You probably know that an innovative idea does not always make for a successful business. Laura Steward learned that lesson the hard way. She left her high-paying job as a commercial leader at General Electric Healthcare to develop a virtual time capsule—a mobile app in which people could record videos of themselves and schedule the footage to be sent to their loved ones at a later date. Turns out, even those who wrote her a US $100,000 check to support her venture weren’t using the app. That’s when she realized she made a rookie mistake: She quit her day job before proving that her business idea would work.
Mayasari Lim founded SE3D, a startup in San Francisco that develops 3-D bioprinters—which can re-create live cells—to be used in classrooms. She left a stable job in academia to pursue her venture.
Steward and Lim recognize the importance of ensuring there’s interest in your product or service before stepping out on your own. They shared words of wisdom during the 19 April IEEE Women in Engineering International Leadership Conference virtual event about disruptive technologies—which was live-streamed. The event covered how to evaluate whether an idea will succeed and where to find funding.
WHEN THE GOING GETS TOUGH
Steward’s company, VideoFizz, based in her hometown, Kansas City, Mo., has come a long way since her original idea of a time capsule. It’s now a mobile app for family members and friends to record a video greeting from their smartphone, and embed video into a virtual greeting card for birthdays, anniversaries, graduations, and other occasions. But in the beginning, Steward was so convinced her original idea would succeed that she “left a cushy and comfortable job, and that decision was wrought with disaster.”
When she joined a fellowship in her hometown designed to help entrepreneurs get their ventures off the ground, she was feeling confident that she knew how to run a business but just needed some help with funding. During the first day of the fellowship she was asked to explain how she validated her concept; something she had never even thought to do. Validating requires finding out through market research or selling a prototype version whether people are likely to actually pay for your product or service.

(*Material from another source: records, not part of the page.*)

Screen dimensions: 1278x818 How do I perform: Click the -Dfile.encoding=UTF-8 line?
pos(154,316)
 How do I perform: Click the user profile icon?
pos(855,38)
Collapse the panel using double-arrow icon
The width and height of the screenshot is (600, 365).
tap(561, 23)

“I was in tears the entire day. I’d quit my job at the pinnacle of my career, and I didn’t even know whether anyone would want my idea,” Steward says. “I felt this overwhelming sense that I wasn’t prepared.”
When she tested her idea with potential customers, she found that people viewed the video time capsule idea as morbid. After spending $250,000 to design the app, she didn’t have a single customer in two months. “After validating my idea, I pivoted the concept to something people connect to.” VideoFizz now has more than 50,000 paying customers and is growing.

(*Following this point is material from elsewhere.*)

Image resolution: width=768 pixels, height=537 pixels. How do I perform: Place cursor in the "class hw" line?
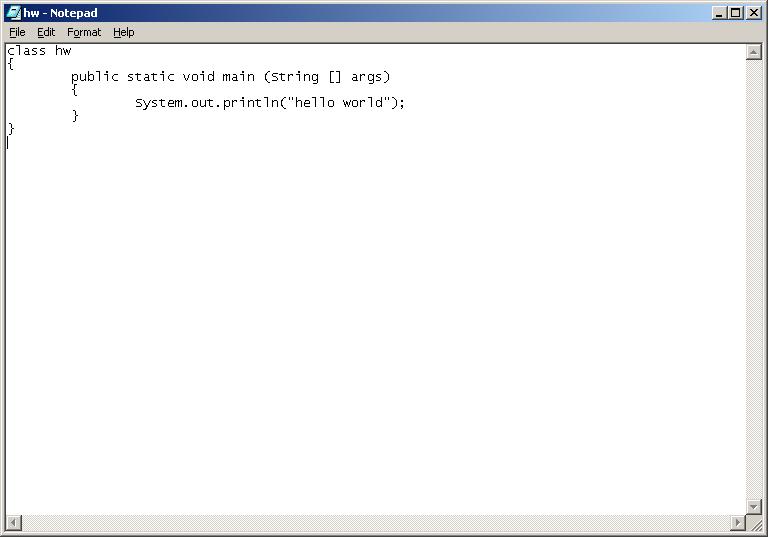pos(39,51)

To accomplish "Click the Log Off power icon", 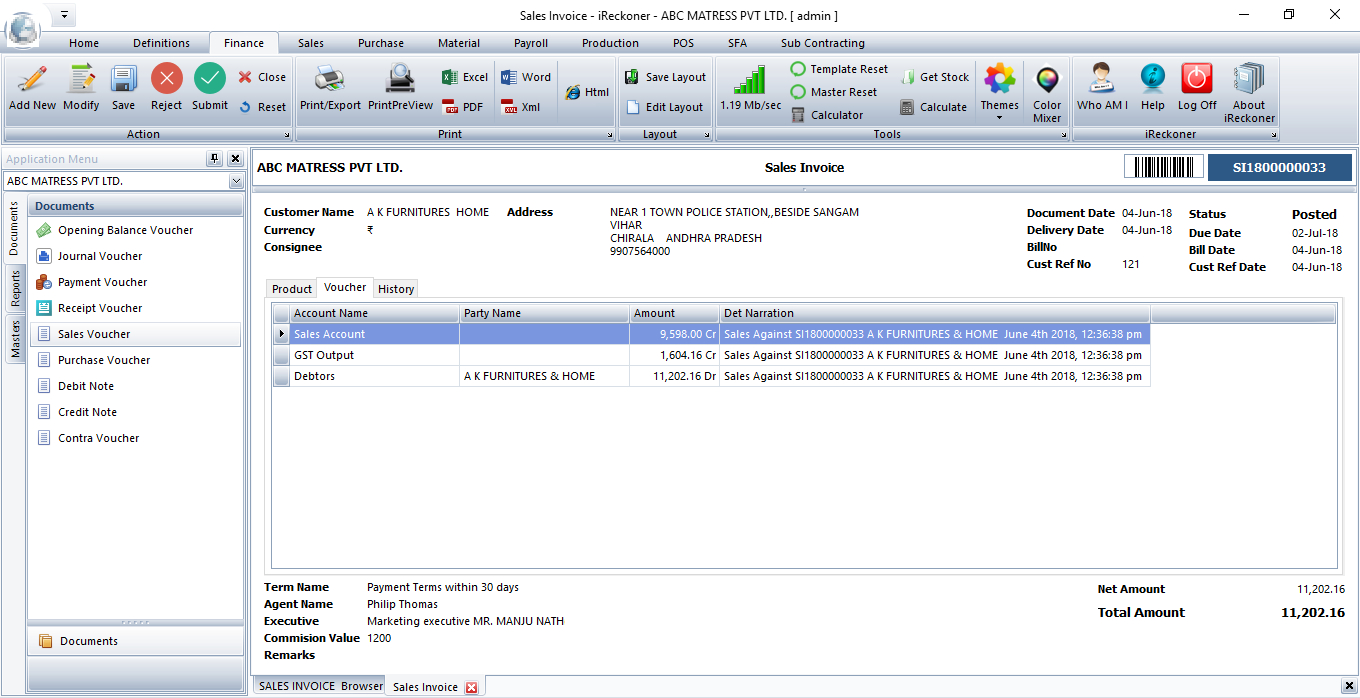I will 1196,80.
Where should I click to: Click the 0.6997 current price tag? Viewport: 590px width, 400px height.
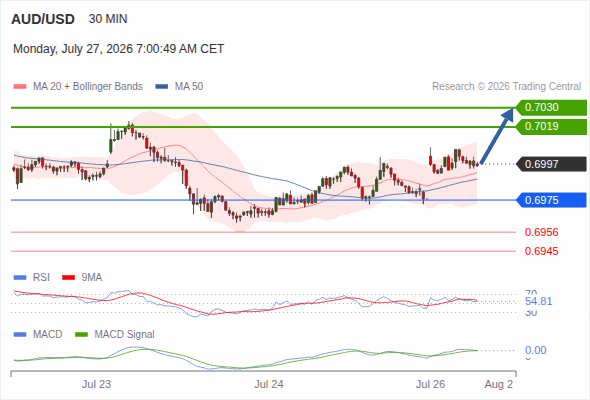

Lim left a stable career as a biomedical professor at the Nanyang Technological University, in Singapore, to launch her bioprinting company. The printers are designed to be used for research and experimentation in classrooms. She says she felt her idea was validated after she applied for a grant from the U.S. National Science Foundation and received it.
But having the NSF view her venture as worthy didn’t mean the general public would do the same, she notes. “The toughest part of building this business is educating people about what bioprinting is and the opportunities it presents,” she says.
The schools that purchased her printer as soon as the company launched in 2014 were early adopters. She started facing hurdles when she tried to expand her customer base. Many schools simply could not afford the printer.
Both entrepreneurs say it’s important to pursue what they call “smart money”: accepting funding from the right sources. “If someone offered me $1 million but wasn’t invested in my business or didn’t have experience in it, I wouldn’t take it,” Steward says. “I look for people who can offer more than just money—which is a lot harder to do.”
Steward and Lim agree that strategic funding partnerships help take a business to the next level. It’s important to be cautious about which investors you bring into the company, they say, and to get the timing right. Steward had the opportunity to pitch her concept to Google Ventures early on in the app’s development, but the product wasn’t ready. She adds, however, that if the stars do eventually align, a startup can get off the ground quickly.
Neither entrepreneur has tried a crowdsourcing platform, though Lim is toying with the idea of using Indiegogo to raise funds for schools so they can purchase the printers.
Lim says she isn’t concerned about larger competitors offering similar products. “If someone wants to be in our space, it shows there is a demand and interest for the product,” she notes. “We just have to be better at defending what we have and the value proposition we bring to the market.”